1. **Initialization**: Define $f_0 := f$. This function $f_0$ takes $m$ Boolean inputs.
2. **Iterative Computation**: For $i = 1, \dots, m$, compute the function $f_i: \{0,1\}^{m-i} \to \mathbb{F}$ as follows:
$$f_i(b_{i+1}, \dots, b_m) = \sum_{b_i \in \{0,1\}} eq_1(r_i, b_i) \cdot f_{i-1}(b_i, b_{i+1}, \dots, b_m)$$
where $eq_1(r_i, b_i) = r_i b_i + (1-r_i)(1-b_i)$. Each step $i$ eliminates one variable, and the computation requires $O(2^{m-i})$ arithmetic operations.
3. **Output**: After $m$ steps, we compute $f_m$. This is a function of zero variables—a single scalar value in the field $\mathbb{F}$. This scalar is the final result, $\tilde{f}(r)$.
#### Implementation Note
A key observation for implementation is that the summation in Step 2 can be simplified.

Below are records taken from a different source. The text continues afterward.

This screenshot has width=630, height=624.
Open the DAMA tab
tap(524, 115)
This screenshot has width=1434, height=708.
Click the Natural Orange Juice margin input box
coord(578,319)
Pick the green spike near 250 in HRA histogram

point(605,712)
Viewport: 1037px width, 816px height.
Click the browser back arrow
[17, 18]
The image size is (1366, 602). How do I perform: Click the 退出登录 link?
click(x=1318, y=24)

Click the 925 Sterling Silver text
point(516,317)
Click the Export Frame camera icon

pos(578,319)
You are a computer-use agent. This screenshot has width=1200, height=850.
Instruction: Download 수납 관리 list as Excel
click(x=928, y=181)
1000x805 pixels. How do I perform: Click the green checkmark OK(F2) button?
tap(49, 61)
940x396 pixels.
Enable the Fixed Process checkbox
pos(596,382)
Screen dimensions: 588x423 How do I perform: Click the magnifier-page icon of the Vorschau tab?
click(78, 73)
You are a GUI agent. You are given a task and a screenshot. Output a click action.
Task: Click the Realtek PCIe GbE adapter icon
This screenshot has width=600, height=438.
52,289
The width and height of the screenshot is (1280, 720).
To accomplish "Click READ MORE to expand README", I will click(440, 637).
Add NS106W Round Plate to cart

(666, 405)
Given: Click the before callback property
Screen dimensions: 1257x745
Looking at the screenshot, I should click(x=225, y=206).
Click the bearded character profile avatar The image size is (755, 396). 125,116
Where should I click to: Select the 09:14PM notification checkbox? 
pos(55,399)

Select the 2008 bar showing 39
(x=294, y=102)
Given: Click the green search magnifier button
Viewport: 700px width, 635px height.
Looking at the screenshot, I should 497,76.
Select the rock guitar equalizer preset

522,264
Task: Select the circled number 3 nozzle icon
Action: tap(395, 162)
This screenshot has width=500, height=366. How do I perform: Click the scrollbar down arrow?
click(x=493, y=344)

For any set of inputs $(b_{i+1}, \dots, b_m)$, the computation becomes:
$$f_i(\dots) = eq_1(r_i, 0) \cdot f_{i-1}(0, \dots) + eq_1(r_i, 1) \cdot f_{i-1}(1, \dots)$$
Since $eq_1(r_i, 0) = 1-r_i$ and $eq_1(r_i, 1) = r_i$, this can be rewritten as:
$$f_i(\dots) = (1-r_i) \cdot f_{i-1}(0, \dots) + r_i \cdot f_{i-1}(1, \dots)$$
This can be further rearranged to:
$$f_i(\dots) = f_{i-1}(0, \dots) + r_i(f_{i-1}(1, \dots) - f_{i-1}(0, \dots))$$
This formulation is efficient as it requires only one multiplication and two additions for each output of $f_i$. Therefore, computing all $2^{m-i}$ values of $f_i$ takes exactly $2^{m-i}$ multiplications and $2 \cdot 2^{m-i}$ additions.
<br/>
<br/>
## Example [Using an example to explain this further]
_unforunately, I am quite lazy, we would be using a 3varible ploy for this example_
### 🎯 Goal:
Given a Boolean function $f: \{0,1\}^3 \to \{0,1\}$, and a point $r = (r_1, r_2, r_3) \in \mathbb{F}^3$, compute the **multilinear extension** $\hat{f}(r) \in \mathbb{F}$.
### 🔧 Setup:
Let’s define:
* The field: $\mathbb{F} = \mathbb{F}_7$ (integers mod 7)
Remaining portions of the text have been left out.